Fourth, the church in the West must grapple with global theology and realize that our formulations must be uncompromised, “but it’s got to be clear and simple.” He added that the Trinity is the most important doctrinal position to be defended in the 21st century because of interaction with Muslims and other religions.

Also, “start with the hand, not with the head” in evangelism. For example, he told of his budding friendship with the imam of the largest mosque in Dallas-Fort Worth.

“I love that man. I want him to know Jesus and I’m not going to give up.” Roberts has visited his mosque, and the imam has visited Northwood, Roberts said.

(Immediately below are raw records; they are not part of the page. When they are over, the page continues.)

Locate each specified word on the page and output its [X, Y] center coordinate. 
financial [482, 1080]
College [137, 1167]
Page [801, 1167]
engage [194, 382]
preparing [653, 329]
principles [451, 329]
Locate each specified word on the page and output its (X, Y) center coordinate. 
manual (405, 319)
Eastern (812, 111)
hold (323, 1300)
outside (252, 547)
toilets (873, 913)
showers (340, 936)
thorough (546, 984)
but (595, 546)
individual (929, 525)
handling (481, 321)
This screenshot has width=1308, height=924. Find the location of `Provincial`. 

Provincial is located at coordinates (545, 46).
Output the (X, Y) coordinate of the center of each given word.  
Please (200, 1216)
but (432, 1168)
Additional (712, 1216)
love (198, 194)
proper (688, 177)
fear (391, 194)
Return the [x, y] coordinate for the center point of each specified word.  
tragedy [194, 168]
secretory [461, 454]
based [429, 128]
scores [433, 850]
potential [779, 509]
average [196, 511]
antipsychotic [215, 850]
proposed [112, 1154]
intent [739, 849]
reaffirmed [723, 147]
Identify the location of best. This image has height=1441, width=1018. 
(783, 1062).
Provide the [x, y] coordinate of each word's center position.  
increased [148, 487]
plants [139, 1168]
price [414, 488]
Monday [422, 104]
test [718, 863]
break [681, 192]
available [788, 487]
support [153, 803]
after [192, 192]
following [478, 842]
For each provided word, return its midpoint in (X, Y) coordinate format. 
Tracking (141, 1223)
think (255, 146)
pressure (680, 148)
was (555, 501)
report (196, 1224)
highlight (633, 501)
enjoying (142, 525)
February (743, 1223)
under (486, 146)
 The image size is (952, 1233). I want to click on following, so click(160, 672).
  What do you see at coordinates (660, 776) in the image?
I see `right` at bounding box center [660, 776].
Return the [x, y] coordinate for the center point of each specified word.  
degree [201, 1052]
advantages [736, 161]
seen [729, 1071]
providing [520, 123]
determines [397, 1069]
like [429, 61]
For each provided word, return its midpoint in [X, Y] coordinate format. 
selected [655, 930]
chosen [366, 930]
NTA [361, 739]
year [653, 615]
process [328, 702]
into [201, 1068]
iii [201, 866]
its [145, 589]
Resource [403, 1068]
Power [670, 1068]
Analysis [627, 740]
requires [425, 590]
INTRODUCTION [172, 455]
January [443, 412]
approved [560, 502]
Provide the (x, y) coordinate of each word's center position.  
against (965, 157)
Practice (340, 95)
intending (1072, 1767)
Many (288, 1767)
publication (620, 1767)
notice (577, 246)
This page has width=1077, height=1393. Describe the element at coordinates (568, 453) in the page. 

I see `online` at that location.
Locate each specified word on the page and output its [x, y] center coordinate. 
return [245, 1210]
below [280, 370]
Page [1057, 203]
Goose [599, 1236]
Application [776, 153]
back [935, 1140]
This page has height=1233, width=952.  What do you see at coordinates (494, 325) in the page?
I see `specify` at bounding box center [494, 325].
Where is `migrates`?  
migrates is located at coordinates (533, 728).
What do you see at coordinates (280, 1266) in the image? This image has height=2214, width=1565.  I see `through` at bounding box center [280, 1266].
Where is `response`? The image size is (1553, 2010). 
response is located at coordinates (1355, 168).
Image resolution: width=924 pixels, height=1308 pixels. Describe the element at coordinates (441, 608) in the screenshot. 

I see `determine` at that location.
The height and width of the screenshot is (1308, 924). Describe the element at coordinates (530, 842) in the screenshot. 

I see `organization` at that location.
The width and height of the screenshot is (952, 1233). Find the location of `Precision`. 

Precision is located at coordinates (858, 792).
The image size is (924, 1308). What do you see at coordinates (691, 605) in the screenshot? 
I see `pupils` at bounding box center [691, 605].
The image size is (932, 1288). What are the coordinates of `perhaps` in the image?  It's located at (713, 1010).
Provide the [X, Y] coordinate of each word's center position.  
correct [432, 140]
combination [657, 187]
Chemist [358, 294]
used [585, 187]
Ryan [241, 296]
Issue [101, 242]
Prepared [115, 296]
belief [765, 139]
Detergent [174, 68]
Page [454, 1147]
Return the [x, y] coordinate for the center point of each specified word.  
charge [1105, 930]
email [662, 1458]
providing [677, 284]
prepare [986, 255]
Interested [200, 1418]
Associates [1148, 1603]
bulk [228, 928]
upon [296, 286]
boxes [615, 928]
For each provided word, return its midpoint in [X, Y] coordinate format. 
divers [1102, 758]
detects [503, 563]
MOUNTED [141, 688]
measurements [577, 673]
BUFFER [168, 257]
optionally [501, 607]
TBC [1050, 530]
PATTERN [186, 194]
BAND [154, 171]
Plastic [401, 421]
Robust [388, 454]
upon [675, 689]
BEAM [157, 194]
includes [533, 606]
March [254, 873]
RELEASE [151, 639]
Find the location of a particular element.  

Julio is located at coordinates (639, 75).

Finally, “American evangelicals need to become close friends even with Muslims,” Roberts urged. There is no greater prejudice right now, therefore “evangelicals need to be at the front of the line saying ‘We love you in Jesus’ name,’ amen? Listen, there are Muslims watching this thing on the Internet. Let me say it again—We love Muslims.”

Others to address the conference included best-selling author and California pastor Rick Warren, Minnesota pastor John Piper, and Passion Conferences founder Louie Giglio, formerly of Texas and now a pastor in Georgia.

Piper told pastors that believers must be radically God-centered for the sake of the gospel, for the sake of God’s name and for the sake of the nations, Giglio praised the Trinitarian work of God the father through Jesus and the power of the Holy Spirit, and Warren called on churches to reproduce by planting a church or sponsoring a church planter in America and among the 3,800 unreached people groups worldwide.

“For the last 30 years, we have rewarded attendance,” Warren said. “If you have big attendance, you get invited to speak. Friends, I have more respect for a church of 100 that’s planting churches than a church of 1,000 that hasn’t planted any. What we need to reward is not attendance but reproduction … not size, but sending capacity.”

Warren said it takes all kinds of churches to reach all kinds of people, and all kinds of people to plant all kinds of churches. The defining mark of a mature church, he said, is whether it reproduces.

—Baptist Press contributed to this report.